» Requirement
Search the entries for the word "Network" and report each line that has it.

Saved data entries
* * * * * * * * *
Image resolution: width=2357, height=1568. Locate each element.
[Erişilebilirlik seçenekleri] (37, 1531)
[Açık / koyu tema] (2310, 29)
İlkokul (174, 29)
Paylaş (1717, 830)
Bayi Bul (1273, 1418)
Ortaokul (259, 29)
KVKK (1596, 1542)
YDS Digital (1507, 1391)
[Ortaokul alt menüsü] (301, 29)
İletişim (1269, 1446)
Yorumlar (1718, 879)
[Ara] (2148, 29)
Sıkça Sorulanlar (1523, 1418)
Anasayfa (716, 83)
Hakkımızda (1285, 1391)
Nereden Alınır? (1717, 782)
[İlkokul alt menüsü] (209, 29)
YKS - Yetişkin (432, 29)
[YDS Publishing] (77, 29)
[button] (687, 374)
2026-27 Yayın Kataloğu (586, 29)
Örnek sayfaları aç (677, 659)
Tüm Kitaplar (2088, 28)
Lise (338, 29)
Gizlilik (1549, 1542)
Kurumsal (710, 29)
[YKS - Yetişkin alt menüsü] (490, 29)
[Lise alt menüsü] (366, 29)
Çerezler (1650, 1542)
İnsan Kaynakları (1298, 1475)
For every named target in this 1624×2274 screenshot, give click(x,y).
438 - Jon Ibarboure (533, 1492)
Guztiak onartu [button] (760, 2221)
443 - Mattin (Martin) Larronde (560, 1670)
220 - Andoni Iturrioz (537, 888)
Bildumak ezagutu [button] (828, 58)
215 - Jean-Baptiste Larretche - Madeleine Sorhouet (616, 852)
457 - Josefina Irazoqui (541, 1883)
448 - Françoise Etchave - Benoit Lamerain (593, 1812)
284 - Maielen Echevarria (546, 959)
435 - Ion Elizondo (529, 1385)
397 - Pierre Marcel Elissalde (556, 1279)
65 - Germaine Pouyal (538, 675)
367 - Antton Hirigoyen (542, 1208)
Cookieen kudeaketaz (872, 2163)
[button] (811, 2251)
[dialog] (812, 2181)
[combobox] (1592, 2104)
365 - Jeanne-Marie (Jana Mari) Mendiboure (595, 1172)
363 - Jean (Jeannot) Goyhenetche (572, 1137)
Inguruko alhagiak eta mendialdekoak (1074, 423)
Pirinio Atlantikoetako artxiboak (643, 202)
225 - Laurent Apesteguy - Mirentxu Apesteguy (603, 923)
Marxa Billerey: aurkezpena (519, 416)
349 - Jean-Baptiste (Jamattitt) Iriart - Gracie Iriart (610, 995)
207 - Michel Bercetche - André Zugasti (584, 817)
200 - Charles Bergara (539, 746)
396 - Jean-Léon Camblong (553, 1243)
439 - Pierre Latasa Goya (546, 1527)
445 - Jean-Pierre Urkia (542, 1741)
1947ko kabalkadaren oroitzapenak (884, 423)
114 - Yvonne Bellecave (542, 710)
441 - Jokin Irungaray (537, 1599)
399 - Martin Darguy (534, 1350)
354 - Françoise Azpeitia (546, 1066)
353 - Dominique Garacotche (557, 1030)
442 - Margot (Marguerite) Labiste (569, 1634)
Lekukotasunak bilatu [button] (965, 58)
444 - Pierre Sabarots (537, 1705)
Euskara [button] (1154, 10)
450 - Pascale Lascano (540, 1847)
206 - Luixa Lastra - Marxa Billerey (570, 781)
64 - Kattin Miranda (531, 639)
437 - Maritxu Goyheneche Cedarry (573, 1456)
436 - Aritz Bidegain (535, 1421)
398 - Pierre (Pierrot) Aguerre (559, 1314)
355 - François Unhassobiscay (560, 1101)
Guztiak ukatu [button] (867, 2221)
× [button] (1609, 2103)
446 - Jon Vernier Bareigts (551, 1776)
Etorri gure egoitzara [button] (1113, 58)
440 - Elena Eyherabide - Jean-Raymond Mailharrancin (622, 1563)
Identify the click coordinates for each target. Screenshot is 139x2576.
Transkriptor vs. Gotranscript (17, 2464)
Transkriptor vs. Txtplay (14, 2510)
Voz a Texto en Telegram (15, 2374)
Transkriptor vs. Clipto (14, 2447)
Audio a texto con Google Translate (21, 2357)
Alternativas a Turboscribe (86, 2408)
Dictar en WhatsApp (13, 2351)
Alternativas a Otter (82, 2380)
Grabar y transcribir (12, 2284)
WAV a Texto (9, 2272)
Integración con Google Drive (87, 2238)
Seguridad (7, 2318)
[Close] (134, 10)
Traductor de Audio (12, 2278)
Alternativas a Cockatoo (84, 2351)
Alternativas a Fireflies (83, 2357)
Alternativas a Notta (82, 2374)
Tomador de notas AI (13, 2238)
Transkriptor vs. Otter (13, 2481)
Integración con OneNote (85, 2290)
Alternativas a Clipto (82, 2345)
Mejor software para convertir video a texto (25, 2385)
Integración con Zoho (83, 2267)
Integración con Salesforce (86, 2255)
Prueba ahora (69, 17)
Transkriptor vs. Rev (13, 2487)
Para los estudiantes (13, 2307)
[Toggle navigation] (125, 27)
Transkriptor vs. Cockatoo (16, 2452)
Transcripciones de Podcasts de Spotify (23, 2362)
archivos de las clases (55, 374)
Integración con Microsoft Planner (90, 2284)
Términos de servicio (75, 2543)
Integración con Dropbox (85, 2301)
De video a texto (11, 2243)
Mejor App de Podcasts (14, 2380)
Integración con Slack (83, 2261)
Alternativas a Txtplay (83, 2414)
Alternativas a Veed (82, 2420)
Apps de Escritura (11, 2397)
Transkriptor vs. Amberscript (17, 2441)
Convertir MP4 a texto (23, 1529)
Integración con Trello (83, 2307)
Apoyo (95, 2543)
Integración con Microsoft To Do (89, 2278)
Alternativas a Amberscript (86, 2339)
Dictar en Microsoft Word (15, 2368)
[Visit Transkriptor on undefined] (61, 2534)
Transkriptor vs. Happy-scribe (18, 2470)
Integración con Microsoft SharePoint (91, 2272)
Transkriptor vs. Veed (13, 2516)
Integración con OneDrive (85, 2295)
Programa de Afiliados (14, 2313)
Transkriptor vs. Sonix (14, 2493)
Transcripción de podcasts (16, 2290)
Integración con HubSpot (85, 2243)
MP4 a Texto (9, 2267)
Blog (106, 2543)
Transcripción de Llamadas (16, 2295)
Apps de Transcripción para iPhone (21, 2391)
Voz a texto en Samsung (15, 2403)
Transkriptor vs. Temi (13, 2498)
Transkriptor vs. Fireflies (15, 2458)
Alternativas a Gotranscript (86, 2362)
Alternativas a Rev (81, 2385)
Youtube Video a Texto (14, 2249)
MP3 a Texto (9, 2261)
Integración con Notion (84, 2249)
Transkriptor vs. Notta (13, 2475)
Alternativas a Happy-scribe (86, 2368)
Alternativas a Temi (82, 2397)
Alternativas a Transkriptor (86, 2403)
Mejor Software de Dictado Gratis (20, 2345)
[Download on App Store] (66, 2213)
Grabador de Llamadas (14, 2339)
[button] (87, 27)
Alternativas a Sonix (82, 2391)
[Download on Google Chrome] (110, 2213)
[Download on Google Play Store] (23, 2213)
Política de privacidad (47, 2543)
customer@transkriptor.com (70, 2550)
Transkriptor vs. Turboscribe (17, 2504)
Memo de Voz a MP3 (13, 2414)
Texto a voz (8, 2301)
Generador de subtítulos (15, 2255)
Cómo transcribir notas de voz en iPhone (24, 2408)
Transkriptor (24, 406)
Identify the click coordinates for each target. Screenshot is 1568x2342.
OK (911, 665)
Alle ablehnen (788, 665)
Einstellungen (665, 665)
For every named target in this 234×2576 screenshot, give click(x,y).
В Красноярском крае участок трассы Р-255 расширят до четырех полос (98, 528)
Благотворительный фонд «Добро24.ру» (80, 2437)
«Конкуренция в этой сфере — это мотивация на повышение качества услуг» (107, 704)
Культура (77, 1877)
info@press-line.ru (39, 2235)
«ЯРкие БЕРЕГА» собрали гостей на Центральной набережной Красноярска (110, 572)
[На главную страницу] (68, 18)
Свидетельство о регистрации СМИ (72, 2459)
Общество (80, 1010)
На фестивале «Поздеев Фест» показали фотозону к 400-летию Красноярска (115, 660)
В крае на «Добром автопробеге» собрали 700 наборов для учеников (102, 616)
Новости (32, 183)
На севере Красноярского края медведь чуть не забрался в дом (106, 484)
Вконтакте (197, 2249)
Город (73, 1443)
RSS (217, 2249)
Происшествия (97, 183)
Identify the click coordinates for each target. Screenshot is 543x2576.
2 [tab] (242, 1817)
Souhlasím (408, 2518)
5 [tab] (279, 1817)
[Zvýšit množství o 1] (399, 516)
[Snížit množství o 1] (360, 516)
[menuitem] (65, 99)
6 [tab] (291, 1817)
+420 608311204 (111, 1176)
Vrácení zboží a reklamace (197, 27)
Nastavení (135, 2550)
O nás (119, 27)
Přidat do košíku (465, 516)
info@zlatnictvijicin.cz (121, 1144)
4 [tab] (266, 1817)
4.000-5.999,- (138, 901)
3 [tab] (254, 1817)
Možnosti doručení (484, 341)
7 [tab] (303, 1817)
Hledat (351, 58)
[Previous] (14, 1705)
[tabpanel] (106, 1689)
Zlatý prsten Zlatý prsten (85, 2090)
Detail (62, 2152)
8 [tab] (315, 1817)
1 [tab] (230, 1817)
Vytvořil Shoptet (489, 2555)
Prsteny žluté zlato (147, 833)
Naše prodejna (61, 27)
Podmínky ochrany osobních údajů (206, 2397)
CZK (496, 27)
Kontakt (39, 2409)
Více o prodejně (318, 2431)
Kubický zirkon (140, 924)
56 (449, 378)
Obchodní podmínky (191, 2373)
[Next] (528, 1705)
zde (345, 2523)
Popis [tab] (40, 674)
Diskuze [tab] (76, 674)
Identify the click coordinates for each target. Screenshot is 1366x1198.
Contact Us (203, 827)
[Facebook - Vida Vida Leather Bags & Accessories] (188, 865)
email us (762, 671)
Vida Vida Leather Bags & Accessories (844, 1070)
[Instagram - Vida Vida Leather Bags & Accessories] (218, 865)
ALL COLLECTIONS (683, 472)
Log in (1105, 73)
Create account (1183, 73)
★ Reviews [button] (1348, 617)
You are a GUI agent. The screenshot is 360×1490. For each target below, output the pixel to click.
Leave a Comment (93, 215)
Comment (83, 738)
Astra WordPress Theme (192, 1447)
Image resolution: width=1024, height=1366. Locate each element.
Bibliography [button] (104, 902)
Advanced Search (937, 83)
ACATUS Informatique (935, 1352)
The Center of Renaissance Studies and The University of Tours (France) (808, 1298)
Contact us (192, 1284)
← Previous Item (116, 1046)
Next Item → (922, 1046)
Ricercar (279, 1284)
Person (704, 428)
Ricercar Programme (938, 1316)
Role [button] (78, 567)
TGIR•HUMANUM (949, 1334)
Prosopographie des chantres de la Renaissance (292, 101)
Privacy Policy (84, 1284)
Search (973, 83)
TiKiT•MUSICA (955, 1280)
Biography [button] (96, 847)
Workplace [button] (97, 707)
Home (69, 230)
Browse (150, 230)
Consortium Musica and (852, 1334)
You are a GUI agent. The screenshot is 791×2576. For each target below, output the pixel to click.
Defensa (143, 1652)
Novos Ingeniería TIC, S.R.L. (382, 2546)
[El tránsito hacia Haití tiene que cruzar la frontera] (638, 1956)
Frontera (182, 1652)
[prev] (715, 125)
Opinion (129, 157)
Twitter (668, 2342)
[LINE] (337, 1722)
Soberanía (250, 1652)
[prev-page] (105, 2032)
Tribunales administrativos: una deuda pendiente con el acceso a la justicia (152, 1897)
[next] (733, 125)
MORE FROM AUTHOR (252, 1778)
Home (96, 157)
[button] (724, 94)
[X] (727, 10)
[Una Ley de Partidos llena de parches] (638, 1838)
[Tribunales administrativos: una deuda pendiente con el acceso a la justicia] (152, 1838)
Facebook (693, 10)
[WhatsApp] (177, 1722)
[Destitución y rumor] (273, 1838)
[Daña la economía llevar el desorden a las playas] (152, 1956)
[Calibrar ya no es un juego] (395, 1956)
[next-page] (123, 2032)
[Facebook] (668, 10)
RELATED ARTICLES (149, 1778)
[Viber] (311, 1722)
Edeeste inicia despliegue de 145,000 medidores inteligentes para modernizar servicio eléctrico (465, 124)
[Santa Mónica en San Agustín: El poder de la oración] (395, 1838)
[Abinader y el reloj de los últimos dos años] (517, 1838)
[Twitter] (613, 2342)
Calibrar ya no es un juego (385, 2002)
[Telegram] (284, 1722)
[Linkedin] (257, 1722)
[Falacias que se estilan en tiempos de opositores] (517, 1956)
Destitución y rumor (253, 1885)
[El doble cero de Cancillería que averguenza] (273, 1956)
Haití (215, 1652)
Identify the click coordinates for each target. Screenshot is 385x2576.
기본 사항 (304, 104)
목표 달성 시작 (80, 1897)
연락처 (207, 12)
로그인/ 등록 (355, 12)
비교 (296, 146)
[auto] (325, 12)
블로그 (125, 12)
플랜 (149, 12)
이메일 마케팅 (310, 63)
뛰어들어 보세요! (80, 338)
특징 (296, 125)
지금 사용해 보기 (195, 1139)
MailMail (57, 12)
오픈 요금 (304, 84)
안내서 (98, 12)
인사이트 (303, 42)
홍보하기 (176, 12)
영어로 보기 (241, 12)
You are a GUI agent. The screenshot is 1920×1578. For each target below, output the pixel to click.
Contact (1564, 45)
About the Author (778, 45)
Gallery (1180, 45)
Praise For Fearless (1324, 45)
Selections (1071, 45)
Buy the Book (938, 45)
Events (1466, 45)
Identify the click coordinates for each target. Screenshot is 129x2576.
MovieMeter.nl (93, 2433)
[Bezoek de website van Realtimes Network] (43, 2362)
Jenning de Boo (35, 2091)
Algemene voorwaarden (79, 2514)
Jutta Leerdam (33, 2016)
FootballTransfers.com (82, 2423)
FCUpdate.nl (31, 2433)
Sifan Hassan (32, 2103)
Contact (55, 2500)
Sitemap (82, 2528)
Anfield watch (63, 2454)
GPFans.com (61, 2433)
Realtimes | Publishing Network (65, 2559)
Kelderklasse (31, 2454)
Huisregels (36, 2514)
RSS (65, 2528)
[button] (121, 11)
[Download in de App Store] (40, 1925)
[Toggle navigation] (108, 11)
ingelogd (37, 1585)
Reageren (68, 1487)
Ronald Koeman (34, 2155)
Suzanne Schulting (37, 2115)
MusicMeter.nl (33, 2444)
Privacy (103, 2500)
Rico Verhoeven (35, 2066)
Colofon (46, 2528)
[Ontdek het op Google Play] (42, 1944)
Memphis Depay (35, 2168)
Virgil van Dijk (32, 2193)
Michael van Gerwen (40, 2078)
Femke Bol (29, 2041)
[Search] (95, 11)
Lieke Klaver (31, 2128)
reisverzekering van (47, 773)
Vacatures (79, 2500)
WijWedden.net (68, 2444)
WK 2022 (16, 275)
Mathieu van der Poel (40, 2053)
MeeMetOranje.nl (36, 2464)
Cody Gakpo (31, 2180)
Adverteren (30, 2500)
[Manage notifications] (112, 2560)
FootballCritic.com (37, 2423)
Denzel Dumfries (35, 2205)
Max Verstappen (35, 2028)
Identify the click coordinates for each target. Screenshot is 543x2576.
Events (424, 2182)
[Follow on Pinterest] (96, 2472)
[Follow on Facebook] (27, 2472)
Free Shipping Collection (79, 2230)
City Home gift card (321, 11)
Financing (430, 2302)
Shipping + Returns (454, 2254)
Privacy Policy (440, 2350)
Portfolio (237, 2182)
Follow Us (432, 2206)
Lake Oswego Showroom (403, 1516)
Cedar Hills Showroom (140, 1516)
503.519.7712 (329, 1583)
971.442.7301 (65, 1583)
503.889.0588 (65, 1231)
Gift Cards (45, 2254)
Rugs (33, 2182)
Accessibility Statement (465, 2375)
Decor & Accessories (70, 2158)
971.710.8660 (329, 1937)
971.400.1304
* * * * * * * * *
» Expected output
[Bezoek de website van Realtimes Network] (43, 2362)
Realtimes | Publishing Network (65, 2559)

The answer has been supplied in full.